赤。紅。緋。私の1番古い記憶の中で、未だ鮮明に残り続ける恐ろしい赤。私から、大切なもの全てを奪った忌々しい赤。忘れたくても忘れられない、いや、忘れてはならないものだと、心の奥底で理解している。

この光景を忘れたら私は、今在る私の存在を否定することになる。


それだけは、あってはならない。


だから私は、赤いドレスを纏い、スカーレットという名を纏い、血という赤を纏うことで、その「 」を忘れないようにした。

しかし、それでも記憶は段々薄れてゆくばかりで、もはや元の自分の名前すら思い出せない。大切だったはずの、何か、の名前。

初めは忘却への恐怖が渦巻いていたが、その恐怖が薄れるほど、私の記憶はすり減った。

忘れたくないのに、消えていく。忘れたくないのに…………何を忘れたくないんだっけ?


赤というもの以外全て忘れた私にはもう、大切だったもの、守りたかったもの、手放したくなかったもの、全てが無意味だと。そう思っていたのに。



彼は、私の心をいとも簡単に射抜いたのだ。勿論、特殊な血液による効果も大きいのだろうけど。
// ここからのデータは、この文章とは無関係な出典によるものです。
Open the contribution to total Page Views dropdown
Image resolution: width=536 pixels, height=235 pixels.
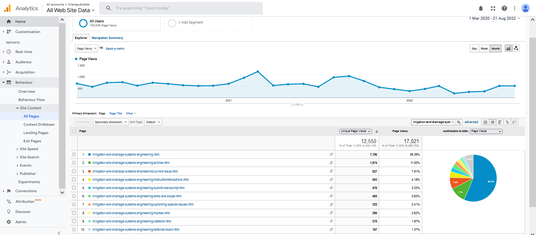pos(486,131)
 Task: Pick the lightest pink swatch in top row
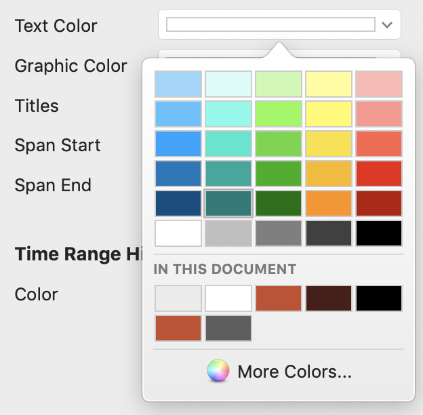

終わりのない闇を歩いていた私にとっては、彼は出口から差す一筋の光のようなものだった。ああ、彼を手に入れたら、私は、■■■■は、この悪夢から覚めることが出来るかしら?…………いいえ、覚めなくてもいい。ただ、愛すことが出来なかったあの子の分まで、私の愛を注いであげなくちゃ。


……ん?あの子って、誰だったかしら。